Wadagni's Benin Presidency Opens Niger Dialogue Chance Amid Trade, Security Strain
Benin's new president Romuald Wadagni, elected April 12, 2026, offers a chance to reset Niger-Benin relations strained since Niger's 2023 coup triggered border closures and mutual accusations. The shutdown remains despite sanctions lifting in February 2024, with Niger claiming French military presence in Benin—which Cotonou denies.
This impasse costs both nations: Niger loses access to Benin's maritime corridor for oil exports, forcing longer costlier routes; Benin's Cotonou port saw 24% fewer vessels and 34% lower imports between Q1 2023-2024 due to lost Niger transit trade.
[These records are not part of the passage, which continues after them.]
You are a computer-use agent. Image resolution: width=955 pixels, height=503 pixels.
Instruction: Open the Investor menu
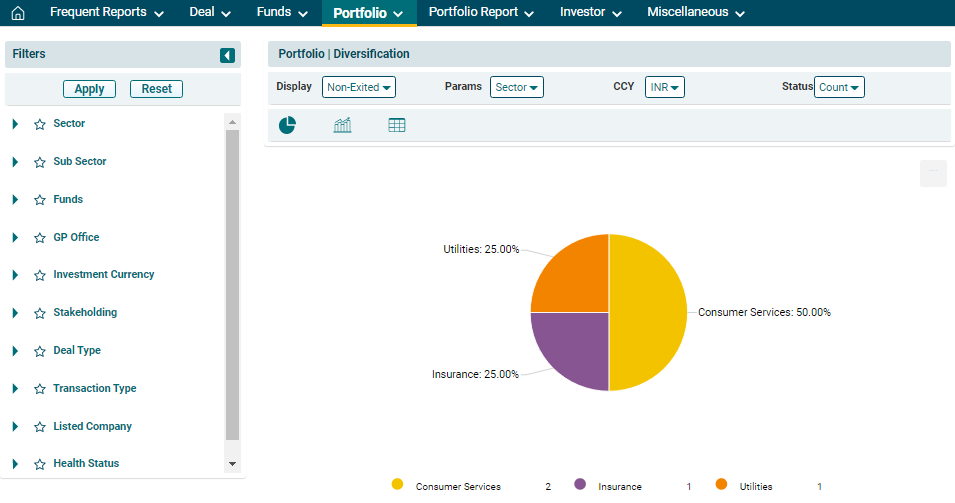[x=590, y=13]
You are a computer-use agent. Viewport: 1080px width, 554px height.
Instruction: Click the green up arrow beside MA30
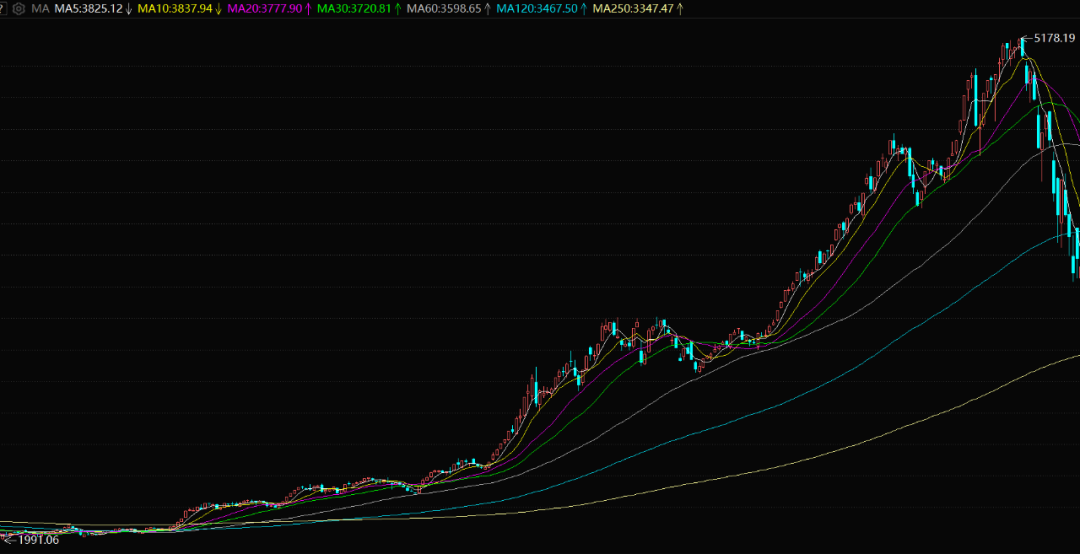397,9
Security cooperation collapsed, with violence across the Benin-Niger-Nigeria border rising 86% from 2024-2025, including April 2025 attack killing 54 Beninese soldiers.
Wadagni, a technocrat unburdened by post-coup tensions, signaled intent to rebuild trust during campaign. Normalisation could revive the Niger-Benin oil pipeline and port activity but requires formalised assurances on territory use to address French deployment concerns without violating sovereignty. The AU may facilitate dialogue as other regional actors disengage.
Will this political shift translate to reopening vital trade routes and security coordination, or will deep mistrust and rival bloc divisions (AES vs ECOWAS) prevent meaningful progress?